→ **Given problem**: Shift every coordinate in the answers by adding 43 to each number, and rewrite the entries on the lines between the one containing "The image size" and the one containing "[x=1484, y=32]", inclusive, keeping the requests and leaving out the pictures.

+++ Exercise material

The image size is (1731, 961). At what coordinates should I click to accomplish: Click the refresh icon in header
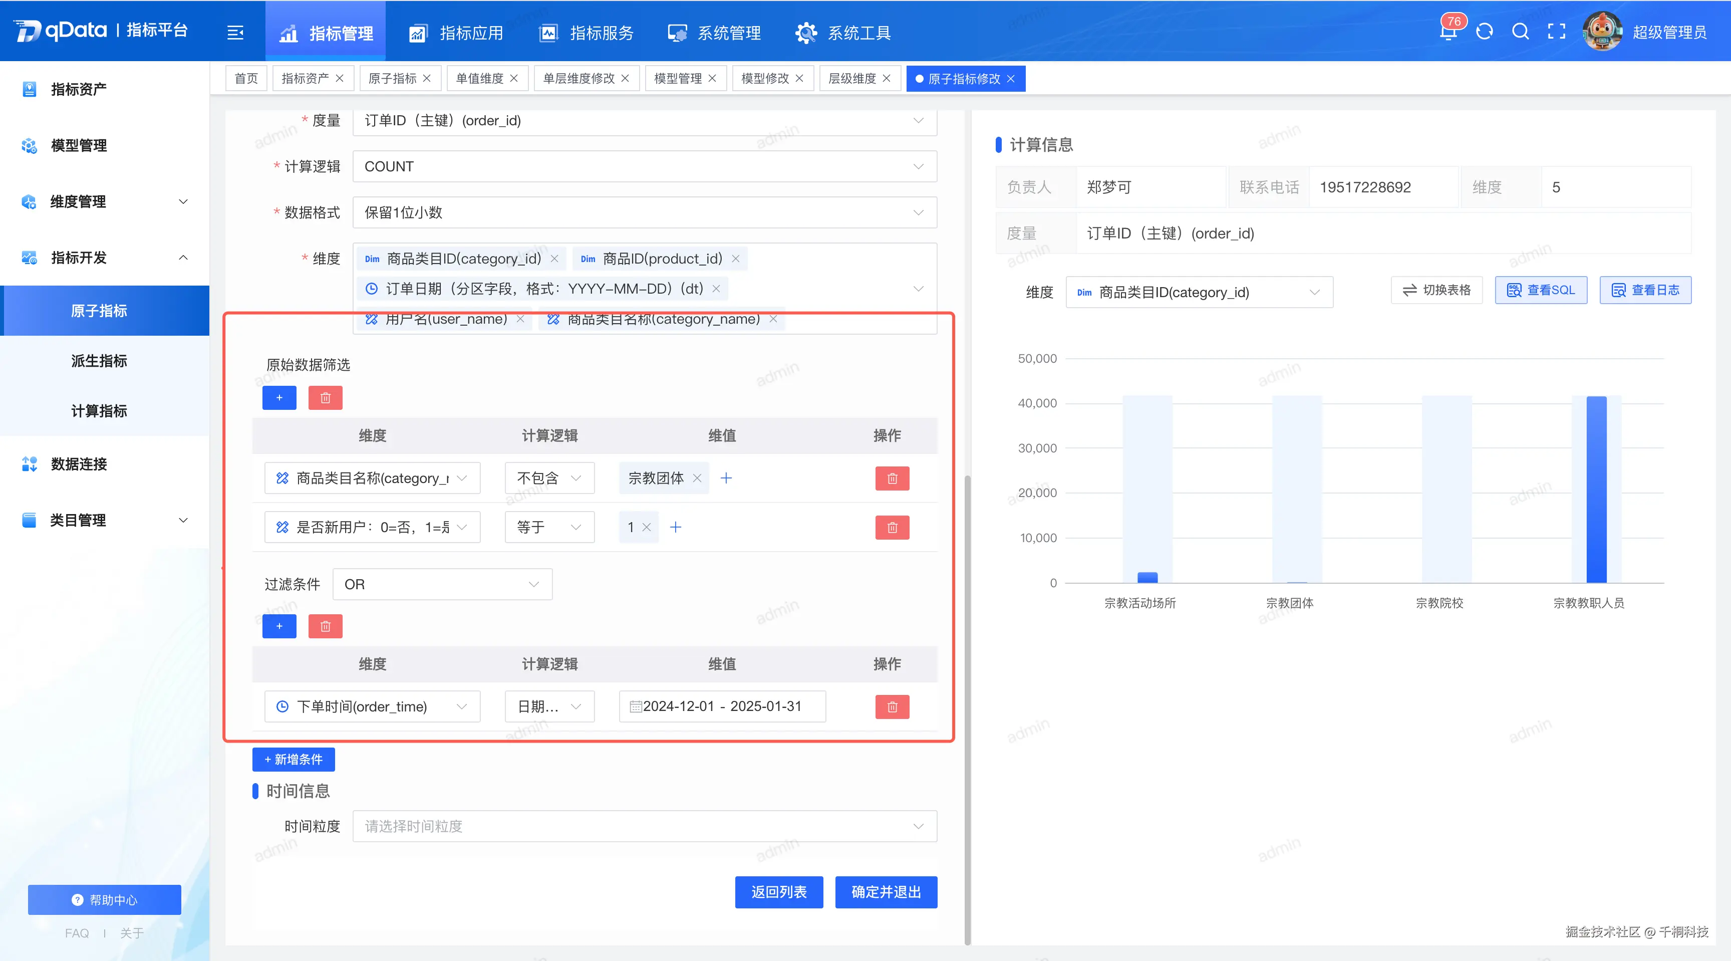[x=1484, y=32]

++++++
+++ Exercise material

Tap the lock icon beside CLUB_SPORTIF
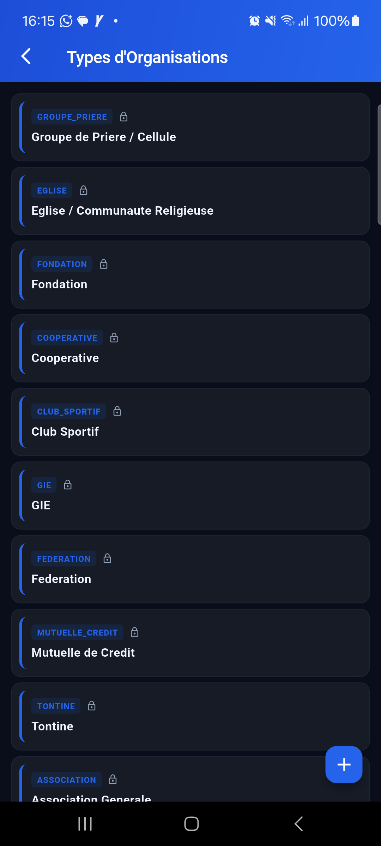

++++++
+++ Exercise material

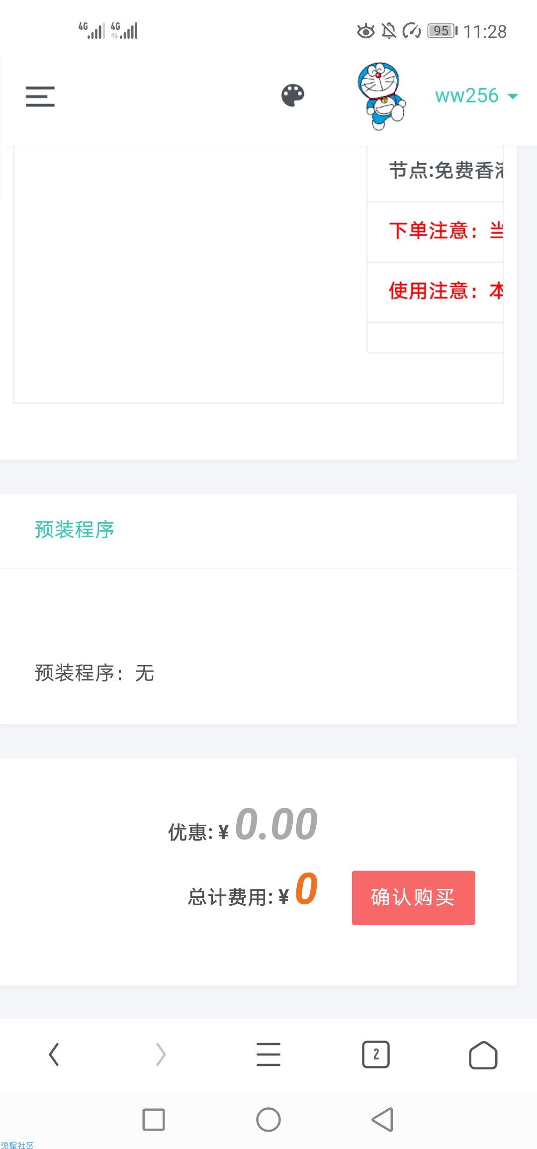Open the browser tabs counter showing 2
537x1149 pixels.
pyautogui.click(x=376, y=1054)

++++++

→ **Answer for the task**:
The image size is (1731, 961). At what coordinates should I click to accomplish: Click the refresh icon in header
[x=1527, y=75]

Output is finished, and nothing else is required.